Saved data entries
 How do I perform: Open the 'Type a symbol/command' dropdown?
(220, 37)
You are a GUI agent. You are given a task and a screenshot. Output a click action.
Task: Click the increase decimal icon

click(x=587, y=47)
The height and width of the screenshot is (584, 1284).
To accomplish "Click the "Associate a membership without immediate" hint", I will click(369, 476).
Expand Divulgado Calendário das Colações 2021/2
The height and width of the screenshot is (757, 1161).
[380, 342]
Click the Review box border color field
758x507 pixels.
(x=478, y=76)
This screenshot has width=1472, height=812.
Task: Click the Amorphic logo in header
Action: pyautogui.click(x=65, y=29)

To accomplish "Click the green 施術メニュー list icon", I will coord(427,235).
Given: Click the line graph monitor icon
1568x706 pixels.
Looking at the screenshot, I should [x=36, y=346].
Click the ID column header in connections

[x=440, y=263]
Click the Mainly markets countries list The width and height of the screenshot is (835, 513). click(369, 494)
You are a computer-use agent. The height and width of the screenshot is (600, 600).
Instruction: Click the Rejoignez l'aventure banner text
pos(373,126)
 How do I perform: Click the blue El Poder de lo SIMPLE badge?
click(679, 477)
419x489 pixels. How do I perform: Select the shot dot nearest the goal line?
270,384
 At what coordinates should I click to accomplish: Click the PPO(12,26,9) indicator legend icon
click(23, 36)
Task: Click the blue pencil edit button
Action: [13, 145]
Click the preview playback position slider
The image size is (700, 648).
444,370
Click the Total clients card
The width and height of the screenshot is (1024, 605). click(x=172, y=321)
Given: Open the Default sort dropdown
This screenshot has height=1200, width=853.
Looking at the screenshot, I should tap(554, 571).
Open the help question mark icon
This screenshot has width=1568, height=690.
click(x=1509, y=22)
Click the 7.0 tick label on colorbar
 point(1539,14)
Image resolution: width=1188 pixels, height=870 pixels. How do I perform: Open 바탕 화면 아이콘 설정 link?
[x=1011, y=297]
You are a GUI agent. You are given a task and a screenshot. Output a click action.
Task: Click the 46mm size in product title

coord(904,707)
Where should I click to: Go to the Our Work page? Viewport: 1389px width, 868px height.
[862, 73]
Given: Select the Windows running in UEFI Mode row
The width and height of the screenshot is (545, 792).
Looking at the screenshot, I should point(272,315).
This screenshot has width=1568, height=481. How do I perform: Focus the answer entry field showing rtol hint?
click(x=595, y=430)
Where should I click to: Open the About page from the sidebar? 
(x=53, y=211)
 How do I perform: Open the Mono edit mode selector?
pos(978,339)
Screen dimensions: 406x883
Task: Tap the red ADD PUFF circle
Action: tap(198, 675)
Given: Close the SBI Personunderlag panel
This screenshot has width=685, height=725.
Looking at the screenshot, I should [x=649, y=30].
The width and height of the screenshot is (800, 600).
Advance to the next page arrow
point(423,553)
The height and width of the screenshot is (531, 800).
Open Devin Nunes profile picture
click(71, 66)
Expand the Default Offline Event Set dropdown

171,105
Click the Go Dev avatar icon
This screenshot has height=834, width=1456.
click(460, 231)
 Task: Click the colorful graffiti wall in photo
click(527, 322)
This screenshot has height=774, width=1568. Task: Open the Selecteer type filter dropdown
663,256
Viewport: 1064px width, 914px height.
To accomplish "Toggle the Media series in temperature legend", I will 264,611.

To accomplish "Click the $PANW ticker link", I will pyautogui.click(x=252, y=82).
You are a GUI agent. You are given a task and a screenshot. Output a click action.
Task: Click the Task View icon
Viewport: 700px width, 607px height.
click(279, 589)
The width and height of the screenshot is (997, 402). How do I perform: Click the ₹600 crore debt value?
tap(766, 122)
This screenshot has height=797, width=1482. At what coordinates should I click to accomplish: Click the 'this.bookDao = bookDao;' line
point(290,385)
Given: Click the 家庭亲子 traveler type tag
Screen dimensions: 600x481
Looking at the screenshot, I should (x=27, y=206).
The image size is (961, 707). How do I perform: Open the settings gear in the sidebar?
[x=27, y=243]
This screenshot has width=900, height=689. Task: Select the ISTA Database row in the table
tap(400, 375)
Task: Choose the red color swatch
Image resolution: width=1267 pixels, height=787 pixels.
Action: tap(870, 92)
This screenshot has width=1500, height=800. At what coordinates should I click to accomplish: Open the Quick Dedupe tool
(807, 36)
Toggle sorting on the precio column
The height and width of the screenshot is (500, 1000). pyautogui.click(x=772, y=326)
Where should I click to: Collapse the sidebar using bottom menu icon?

* [What is required] All lines from the one containing "This screenshot has width=900, height=689." through the final line of the records above are to be set down exactly, and no other line is to appear.

* [Answer area]
This screenshot has width=900, height=689. Task: Select the ISTA Database row in the table
tap(400, 375)
Task: Choose the red color swatch
Image resolution: width=1267 pixels, height=787 pixels.
Action: tap(870, 92)
This screenshot has width=1500, height=800. At what coordinates should I click to accomplish: Open the Quick Dedupe tool
(807, 36)
Toggle sorting on the precio column
The height and width of the screenshot is (500, 1000). pyautogui.click(x=772, y=326)
Where should I click to: Collapse the sidebar using bottom menu icon?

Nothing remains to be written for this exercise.